Since the filter is just a SQL statement, the filter can both reduce the number of records and also apply transforms to the output on the way: reduce the number of columns, apply some data transformations, anything that is possible using the SQLite dialect of SQL.

Overwrite or Append

By default, ogr2ogr runs in “append” mode (you can force it with the -append flag, so if you run the same translation multiple times, you’ll get rows added into your table. This be useful for processes that regularly take the most recent entries and copy them into CARTO.

For translations where you want to replace the existing table, use the -overwrite mode, which will drop the existing table, and create a new one in its place.

Because of some limitations in how the OGR CARTO driver handles primary keys, the OGR -update mode does not work correctly.

OGR Virtual Format

As you can see, the command-line complexity of an OGR conversions starts high. The complexity only goes up as advanced features like filtering and arbitrary SQL are added.

* [Brief 1]
List every option written with a leading hyphen that the ogr2ogr excerpt mentions.
The ogr2ogr excerpt and the records that follow it have no connection to each other.

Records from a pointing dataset
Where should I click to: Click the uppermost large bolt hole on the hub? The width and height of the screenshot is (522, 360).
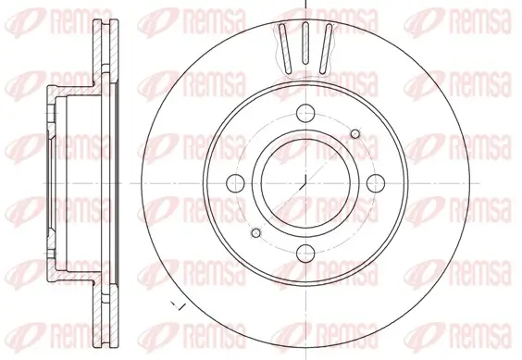tap(304, 117)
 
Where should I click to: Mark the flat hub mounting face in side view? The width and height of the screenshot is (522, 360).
tap(49, 182)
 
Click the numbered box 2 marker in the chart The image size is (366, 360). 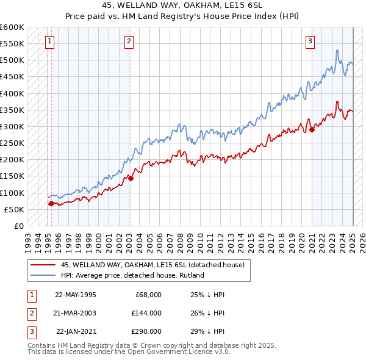click(129, 41)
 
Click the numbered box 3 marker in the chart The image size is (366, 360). click(310, 41)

* [Brief 2]
Locate every line of the records containing the word "width", and copy each such line in full.

* [Final result 1]
-append, -overwrite, -update

* [Final result 2]
Where should I click to: Click the uppermost large bolt hole on the hub? The width and height of the screenshot is (522, 360).
Where should I click to: Mark the flat hub mounting face in side view? The width and height of the screenshot is (522, 360).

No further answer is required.